I'm replying with the counterpoint that this criterion of legitimacy
is recursive.  It applies equally to the design and implementation of
the electoral method itself.  So I ask:

 To what extent is an electoral method legitimate if it is not the
 choice of the electors?

=Good point. I'm not a dictator however. I want electoral methods
publicized so the public can make an informed decision. It is pretty
clear they are ignorant about it now. I don't think anyone here would
want to take the enlightened despot stance and just force a method on
the public through lobbying or something.

We think we know best, and we may be right; but that's beside the
point.

> >  1. What reform can free the electors of external manipulation?
>
> 1. Pretty much all of the methods that people advocate here would do the
> trick. Various Condorcet Methods, Range Voting, IRNR etc. The actual method
> itself isn't that big an issue. As I mentioned in "Making a Bad Thing
> Worse", the main problem here is how we decide who is most deserving of
> votes or what restrictions to place on them. I'd say that as long as the
> voting system is reasonably independent of clones and everyone's vote is
> counted equally, the specifc electoral method is of little consequence. What
> is of consequence is the myriad laws that accompany it, none of them
> improving voters' ability to influence their government. The "Making a Bad
> Thing Worse" discussion mentions some of the things that damage this. For
> the United States, at least, getting rid of these silly laws would go a long
> way toward the deregulation of politics.

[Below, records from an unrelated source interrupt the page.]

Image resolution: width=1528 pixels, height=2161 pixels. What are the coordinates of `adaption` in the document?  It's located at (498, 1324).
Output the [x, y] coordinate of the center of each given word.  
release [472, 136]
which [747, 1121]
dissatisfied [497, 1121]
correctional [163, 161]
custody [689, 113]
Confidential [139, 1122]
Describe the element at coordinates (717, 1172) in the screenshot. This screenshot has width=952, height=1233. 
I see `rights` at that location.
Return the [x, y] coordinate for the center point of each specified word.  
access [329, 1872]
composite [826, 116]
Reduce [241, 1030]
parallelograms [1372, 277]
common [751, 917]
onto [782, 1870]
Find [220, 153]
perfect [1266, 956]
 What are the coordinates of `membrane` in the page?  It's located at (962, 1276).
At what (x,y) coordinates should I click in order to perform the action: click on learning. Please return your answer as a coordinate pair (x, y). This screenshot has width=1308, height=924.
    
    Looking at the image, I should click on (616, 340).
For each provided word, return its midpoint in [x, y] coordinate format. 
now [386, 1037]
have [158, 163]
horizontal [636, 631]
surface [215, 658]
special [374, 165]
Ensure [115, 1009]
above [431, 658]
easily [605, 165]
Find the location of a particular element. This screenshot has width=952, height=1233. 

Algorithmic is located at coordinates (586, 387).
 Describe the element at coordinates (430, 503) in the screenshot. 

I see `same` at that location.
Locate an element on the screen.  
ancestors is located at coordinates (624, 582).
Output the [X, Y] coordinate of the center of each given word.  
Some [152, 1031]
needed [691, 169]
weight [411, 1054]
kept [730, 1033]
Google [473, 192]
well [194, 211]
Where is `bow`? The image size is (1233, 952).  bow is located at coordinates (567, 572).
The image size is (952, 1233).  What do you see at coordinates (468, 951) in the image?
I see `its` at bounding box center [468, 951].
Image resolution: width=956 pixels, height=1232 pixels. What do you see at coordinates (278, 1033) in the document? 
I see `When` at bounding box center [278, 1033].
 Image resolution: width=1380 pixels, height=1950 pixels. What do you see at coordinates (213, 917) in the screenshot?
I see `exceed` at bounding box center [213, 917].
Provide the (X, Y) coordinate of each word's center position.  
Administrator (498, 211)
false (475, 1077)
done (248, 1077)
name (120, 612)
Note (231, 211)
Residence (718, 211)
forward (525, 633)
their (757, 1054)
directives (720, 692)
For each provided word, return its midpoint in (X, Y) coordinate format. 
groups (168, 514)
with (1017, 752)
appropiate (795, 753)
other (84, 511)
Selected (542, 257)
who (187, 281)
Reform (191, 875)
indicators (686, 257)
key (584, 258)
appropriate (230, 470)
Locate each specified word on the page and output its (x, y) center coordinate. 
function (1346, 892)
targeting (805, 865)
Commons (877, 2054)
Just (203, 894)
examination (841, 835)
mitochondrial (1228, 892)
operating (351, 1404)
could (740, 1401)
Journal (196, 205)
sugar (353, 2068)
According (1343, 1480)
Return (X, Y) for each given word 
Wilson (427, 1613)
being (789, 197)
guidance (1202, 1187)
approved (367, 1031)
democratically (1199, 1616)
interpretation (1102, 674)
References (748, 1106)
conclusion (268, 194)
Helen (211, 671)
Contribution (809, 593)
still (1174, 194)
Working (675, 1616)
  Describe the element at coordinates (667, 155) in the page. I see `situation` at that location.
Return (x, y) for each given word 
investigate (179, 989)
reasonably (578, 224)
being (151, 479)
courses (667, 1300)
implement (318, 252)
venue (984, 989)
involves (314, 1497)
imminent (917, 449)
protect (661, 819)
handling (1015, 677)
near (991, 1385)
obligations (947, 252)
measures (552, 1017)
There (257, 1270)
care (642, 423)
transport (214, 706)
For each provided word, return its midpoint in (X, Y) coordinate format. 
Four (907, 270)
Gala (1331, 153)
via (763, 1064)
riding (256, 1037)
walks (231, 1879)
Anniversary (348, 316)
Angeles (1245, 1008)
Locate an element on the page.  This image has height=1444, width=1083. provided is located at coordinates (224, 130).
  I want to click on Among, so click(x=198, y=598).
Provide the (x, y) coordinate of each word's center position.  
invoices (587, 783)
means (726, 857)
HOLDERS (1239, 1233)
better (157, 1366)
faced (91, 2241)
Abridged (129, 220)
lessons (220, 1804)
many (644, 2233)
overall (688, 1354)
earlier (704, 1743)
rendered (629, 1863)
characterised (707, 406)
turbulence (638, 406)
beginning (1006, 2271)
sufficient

We could expand the general argument to questions of law (What is the
legitimacy of a law without popular assent?), or of norms in general,
or decisions in general (c, below).

For now, I'd just expand my counterpoint slightly, so it also covers
the assemblies (legislatures and councils) where laws and bylaws are
voted, as well as the electoral systems (primary and general) where
the officials are voted.  So:

 To what extent is a voting system legitimate if it is not the choice
 of the voters?

> >  2. Through what plan of action can we implement the reform?
>
> 2. I'm not entirely sure. I'd really have to think about it. I'd say
> that http://www.nationalpopularvote.com/ is a pretty good idea.

(A lobby.)

> >  3. In the act of implementing the reform, what assurance do we have
> >     that we ourselves are not manipulating the electors?
>
> 3. I'd say that the methods here for the large part don't do this. Most of
> the arguments here are about which method represents the voters the best,
> not which changes society in way X. I'd say as long as it doesn't lead to 2
> party domination, is independent of clones, and allows reasonable voter
> expressiveness, it won't lead to government manipulation of politics.

You see my point, however.  The technical merits of a solution are not
the criteria of legitimacy.  The perfect voting system (the best for
the voters) is *wrong* if the voters themselves do not approve it;
while the worst possible system (allows all sorts of abuse, and does
harm to the voters) is *right* if they approve it.  The only criterion
that matters is their approval.  It's their system.

=How do you know whether the voters approve of it if they are using a
voting system like FPTP. You can see the bind you are in. If voters,
using system X, appear to disapprove of system X, how do you deal with
that? I suppose you could offer them binary decisions until something
sticks. All reasonable 2-candidate electoral methods are exactly the
same.

=You make some very good claims. I think I know what is best for
society and how to implement it. Here is why it doesn't apply:
=1) I don't wish to force anything on society.
=2) I claim to know how to represent the will of society best. That
does not mean I claim to know what is in society's best interest. I
can figure out what society actually wants better than the status quo
can, but I still would have to figure it out.

So this is my answer to all 3 questions, and to your original post:

 Let the voters choose.

Can't we help them?  When it comes to choice, we're supposed to be the
pros from Dover.

--
Michael Allan

Toronto, 647-436-4521
http://zelea.com/


=Informing voters is definitely an option, in fact it is the only option.